Back-to-school prep for Toronto mom Valerie Tih involves homework she’s assigned to herself — a crash course in artificial intelligence tools that she expects her sons may encounter this school year.
Describing the advent of online helpers like ChatGPT as “coming like a tsunami,” Tih says she’s spending the last weeks of summer learning what she can about how they work and what they can do.
Questions that plague her include how emerging tech may be used in the classroom and whether it will affect the ability of her 10 and 14-year-old boys to develop their own critical thinking skills, creativity and moral compass.
She’s not alone. Family coaches and media experts say they’re increasingly hearing from parents concerned about how rapidly advancing chatbots and writing tools could affect their kids. They encourage regular family conversations about schoolwork and that parents model healthy tech use themselves.
As a former teacher, Tih says she expects educators and curriculums will address increasingly sophisticated tools that colleges and universities are also grappling with.

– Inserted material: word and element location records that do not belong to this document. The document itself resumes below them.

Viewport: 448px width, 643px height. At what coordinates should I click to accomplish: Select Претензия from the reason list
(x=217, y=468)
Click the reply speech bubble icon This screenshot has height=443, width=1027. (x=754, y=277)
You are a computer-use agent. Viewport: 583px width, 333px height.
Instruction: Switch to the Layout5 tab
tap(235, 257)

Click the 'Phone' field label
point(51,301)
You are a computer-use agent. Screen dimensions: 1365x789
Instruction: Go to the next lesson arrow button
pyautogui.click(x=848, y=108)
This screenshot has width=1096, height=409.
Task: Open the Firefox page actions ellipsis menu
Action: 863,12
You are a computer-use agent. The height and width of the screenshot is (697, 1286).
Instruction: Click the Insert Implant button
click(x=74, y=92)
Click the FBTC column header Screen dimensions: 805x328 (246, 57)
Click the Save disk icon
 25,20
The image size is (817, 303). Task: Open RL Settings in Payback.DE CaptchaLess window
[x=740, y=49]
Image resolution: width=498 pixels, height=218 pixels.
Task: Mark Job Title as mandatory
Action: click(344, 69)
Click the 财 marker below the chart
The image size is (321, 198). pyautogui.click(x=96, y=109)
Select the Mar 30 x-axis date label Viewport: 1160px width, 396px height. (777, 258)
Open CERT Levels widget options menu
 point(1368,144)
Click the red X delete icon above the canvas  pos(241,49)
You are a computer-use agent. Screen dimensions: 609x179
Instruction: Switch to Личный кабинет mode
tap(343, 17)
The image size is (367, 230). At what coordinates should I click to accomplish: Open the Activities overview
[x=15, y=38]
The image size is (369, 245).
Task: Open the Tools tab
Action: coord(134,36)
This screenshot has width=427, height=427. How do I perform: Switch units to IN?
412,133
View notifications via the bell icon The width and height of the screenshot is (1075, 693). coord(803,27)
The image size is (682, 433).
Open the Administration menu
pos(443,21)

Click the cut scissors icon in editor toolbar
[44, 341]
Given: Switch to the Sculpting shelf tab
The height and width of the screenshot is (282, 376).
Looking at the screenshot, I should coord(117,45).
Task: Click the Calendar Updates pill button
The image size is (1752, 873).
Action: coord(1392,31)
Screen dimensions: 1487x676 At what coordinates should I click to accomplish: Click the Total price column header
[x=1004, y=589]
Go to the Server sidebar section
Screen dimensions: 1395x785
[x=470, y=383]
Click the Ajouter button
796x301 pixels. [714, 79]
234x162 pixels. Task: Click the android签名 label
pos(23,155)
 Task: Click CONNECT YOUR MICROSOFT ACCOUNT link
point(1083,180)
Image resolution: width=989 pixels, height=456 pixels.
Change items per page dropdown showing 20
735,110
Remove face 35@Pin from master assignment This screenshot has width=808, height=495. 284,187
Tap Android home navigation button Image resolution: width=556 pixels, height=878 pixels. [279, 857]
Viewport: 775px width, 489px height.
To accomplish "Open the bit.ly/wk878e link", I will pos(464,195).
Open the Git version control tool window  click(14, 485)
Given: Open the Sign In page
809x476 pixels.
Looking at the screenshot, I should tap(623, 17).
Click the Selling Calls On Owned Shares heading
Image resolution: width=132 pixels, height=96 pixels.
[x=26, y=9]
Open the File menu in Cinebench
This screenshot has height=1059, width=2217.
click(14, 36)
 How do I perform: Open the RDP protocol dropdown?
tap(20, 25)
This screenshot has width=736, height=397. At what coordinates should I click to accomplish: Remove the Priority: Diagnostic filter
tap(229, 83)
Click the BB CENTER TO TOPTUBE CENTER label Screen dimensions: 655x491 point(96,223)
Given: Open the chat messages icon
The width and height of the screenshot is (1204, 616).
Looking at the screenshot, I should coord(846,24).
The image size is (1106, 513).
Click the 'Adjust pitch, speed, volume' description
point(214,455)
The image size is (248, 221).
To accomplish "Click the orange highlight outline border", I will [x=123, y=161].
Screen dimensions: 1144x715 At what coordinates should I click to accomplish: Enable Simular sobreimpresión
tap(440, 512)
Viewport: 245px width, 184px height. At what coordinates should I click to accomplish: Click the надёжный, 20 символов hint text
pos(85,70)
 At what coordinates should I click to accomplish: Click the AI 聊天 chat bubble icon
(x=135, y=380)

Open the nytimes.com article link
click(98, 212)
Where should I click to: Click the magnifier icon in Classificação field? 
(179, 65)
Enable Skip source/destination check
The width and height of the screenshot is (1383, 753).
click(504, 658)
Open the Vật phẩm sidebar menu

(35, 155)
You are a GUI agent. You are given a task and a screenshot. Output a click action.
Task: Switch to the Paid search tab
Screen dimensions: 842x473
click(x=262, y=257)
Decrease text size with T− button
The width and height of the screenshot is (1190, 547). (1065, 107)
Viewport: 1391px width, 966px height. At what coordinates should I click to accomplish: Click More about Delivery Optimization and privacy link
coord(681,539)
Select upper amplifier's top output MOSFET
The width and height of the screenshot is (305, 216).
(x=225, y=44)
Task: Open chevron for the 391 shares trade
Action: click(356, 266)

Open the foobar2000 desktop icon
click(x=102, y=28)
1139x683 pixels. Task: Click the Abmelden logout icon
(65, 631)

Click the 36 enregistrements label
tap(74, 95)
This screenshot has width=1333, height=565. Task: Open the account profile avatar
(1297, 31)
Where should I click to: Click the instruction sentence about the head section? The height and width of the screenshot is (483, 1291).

But until then, it’s up to her to make sure her kids can navigate an academic career vastly different from the one she had. She says her older son has already told her of a classmate caught using an unsanctioned AI tool for a Grade 8 assignment last year.
“I just started thinking about it more deeply but it feels like something that’s coming like a tsunami,” says the 52-year-old Tih, a parenting coach who has heard similar concerns from other families.
“Or like a fire hose and I’m, like, trying to drink from the fire hose and understand it a little bit.
“It’s a lot.”
Child psychologist Linda Pagani suggests parents explore these tools with their kids and then discuss how they appear useful, where they fall short and what problems may arise.
She says teens should do homework in a common area like the kitchen table, not alone in their room where YouTube and other distractions prevail. While many tweens and teens are computer savvy, the University of Montreal professor says that without adult guidance they may struggle to fully grasp possible online safety issues and ethical dilemmas.
“Between ages 13 and 15 there is a cognitive shift that makes them more able to have abstract thinking and as a result, they do have these internal moral debates – especially if parents and teachers bring that up,” says Pagani.
During these talks, she cautions parents against describing AI tools as either good or bad, but rather how they might be useful or not.
“Teenagers, as soon as we say something is bad … they’ll think it’s cool,” warns Pagani.
If cheating is a concern, media literacy expert Matthew Johnson points to research that suggests it’s most common when parents or schools “emphasize results over process, and grades over learning.”
A good way to stress learning for its own sake is by expressing that yourself — take kids to museums and art galleries and foster their interests from a very young age, says Johnson, director of education for the group MediaSmarts.
Ottawa mom Lian Wright says she’s questioned her 12-year-old daughter and 10-year-old son separately about what they know about online AI tools, why they are used and the consequences of using them.
Both had heard about AI-powered chatbots but had little direct experience. And both insisted they would never use them to plagiarize — an offence their school has been explicit about, she says.
“I can see them wanting to get the work out of the way but they’re not going to (risk) getting into that much trouble,” says Wright, adding that their resolve has yet to be tested — it could evaporate if they’re actually faced with a looming deadline and a mountain of work.
Aside from cheating concerns, Wright worries further tech use in schools could exacerbate inequities between kids who have access to technology — and help from tech savvy parents — and those who do not.
Wright, who is Black, also wonders if AI tools could expose her mixed-race kids to inaccurate, harmful or racist information, or generate offensive material for classmates that sow divisions among students.
She says she’s readying her kids for digital challenges by making sure they are comfortable turning to her for help when they need it, that they have good self-esteem and that they develop a strong work ethic.
“I’m just hoping that based off of the foundation that we’re creating they feel as though they’re confident enough in themselves (and) in their work that they’re not going to have to rely on this to get by,” says Wright.
Toronto dad Mike Brcic says he’ll be putting his three teens through “AI boot camp” in the weeks leading up to the first day of school to ensure they are equipped to handle any pitfalls.
Brcic says he’s used several online tools while running an adventure retreat company: ChatGPT to develop business strategy, Automata to turn blog posts into bite-sized chunks for social media and Notion, mainly to summarize articles and books.
He uses them to be “more efficient and productive,” but doesn’t see those attributes benefiting the education of his 13-year-old twins and 15-year-old. He’s trying to envision the best way for kids to use online AI but doesn’t have an answer.
“I don’t really want my kids to be more productive or efficient. I don’t know if you can make learning more efficient or productive,” says Brcic, nevertheless intent that his kids become familiar with emerging tech.
“I take my inspiration from that saying: ‘AI isn’t going to steal your job, a human using AI is going to take your job.’ And so what does that mean for my kids?”